However, right now in Lagos, a great world city is emergent, and it is taking the fierce energy of Nigerians from everywhere. The Hausa supplier of meat to that city is as vital as the Egun woman who hawks that great soul food, Ewa Agoyin with that lovely peppery stew as only the Yoruba knows to make it; in Lagos today, I have heard many Yoruba speaking fluent Igbo without living in the East as a result of a very diffuse use of that language in the city; there are border crossings; marriages contracted across ethnic lines; Lagos is the great Nigerian watershed city where a new urban, cosmopolitan culture has taken roots. It refuses to be provincial, and only a particular kind of Yoruba provincialism continues to hold on to the fiction of Lagos as a distinct Yoruba city. But the cosmopolitan Yoruba and the cosmopolitan Igbo, among others, have met in this city which is the laboratory of a new Nigeria, in spite of the thinking of the Segun Ogungbemis of this world. And I should say, Nigeria is not breaking up soon. When it does, the boundaries will draw themselves. But until it does, every Nigerian is subject only to the constitution of the Federal republic which guarantees the citizenship of a Nigerian, where ever they reside in that republic.
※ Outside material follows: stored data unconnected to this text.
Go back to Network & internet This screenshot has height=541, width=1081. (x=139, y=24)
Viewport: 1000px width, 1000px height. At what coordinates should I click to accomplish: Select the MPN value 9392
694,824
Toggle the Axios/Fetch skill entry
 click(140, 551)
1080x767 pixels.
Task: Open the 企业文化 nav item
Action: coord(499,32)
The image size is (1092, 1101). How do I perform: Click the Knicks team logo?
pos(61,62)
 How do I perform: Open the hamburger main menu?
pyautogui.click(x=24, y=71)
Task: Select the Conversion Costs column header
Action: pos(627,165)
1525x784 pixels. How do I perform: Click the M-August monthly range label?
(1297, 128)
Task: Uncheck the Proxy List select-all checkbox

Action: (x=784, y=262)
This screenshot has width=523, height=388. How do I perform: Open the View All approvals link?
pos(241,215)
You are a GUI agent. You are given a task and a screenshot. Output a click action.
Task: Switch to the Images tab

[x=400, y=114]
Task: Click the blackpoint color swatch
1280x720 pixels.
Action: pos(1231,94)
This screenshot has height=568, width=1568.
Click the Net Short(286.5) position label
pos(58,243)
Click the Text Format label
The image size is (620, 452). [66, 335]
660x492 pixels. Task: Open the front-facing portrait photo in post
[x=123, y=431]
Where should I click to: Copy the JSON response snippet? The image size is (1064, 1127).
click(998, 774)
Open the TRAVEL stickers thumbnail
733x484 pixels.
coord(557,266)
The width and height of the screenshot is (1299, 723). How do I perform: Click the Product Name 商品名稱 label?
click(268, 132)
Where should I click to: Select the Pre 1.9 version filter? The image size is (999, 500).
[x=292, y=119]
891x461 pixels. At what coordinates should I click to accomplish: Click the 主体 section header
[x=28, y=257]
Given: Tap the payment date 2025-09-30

It is that guarantee which makes it possible for an Igbo to contest election in Lagos or Kano, and which gives the Yoruba the same rights, should they choose to establish residence, and seek for political office in Aba.
Obi Nwakanma

 

Subject: Re: USA Africa Dialogue Series - The Baboon of the Lagoon
From: seguno2013@gmail.com
Date: Wed, 8 Apr 2015 19:17:53 -0500
CC: usaafricadialogue@googlegroups.com
To: usaafricadialogue@googlegroups.com

That 's right. Let them be inventing history of falsehood. They have not shown any Ibo given a crown as Obi of Lagos. Why can't they turn their eastern cities to mega ones to attract the Yoruba there? How many different ethnicities are in Ibo land? Is Onitsha considered Federal Republic of Nigeria?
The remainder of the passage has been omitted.